Material and methods: We studied 1,053 patients who had coronary angiography to investigate the association of chest pain versus dyspnea with demographics, coronary angiographic findings, and outcomes.
Results: Of 1,053 patients, 654 (62%) had chest pain, 229 (22%) had dyspnea, and 117 (11%) had chest pain and dyspnea. Patients with dyspnea were older (p < 0.0001) and had higher serum creatinine (p = 0.0011), lower left ventricular ejection fraction (LVEF) (p < 0.0001), more cardiogenic shock (p = 0.0004), less obstructive coronary artery disease (CAD) (p < 0.0001), less percutaneous coronary intervention (p < 0.0001), and similar 2-year mortality. Stepwise Cox regression analysis showed no significant difference in mortality between chest pain and dyspnea.

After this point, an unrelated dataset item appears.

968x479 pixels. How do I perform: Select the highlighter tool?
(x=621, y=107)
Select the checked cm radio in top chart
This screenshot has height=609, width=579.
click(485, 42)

Significant risk factors for time to death were age (hazard ratio (HR) = 1.07, p < 0.0001), serum creatinine (HR = 1.5, p < 0.0001), body mass index (HR = 0.93, p = 0.005), and obstructive CAD graft (HR = 3.2, p = 0.011).
Conclusions: Patients undergoing coronary angiography presenting with dyspnea were older and had higher serum creatinine, lower LVEF, more frequent cardiogenic shock, less obstructive CAD, and less percutaneous coronary intervention compared to patients presenting with chest pain but similar 2-year mortality.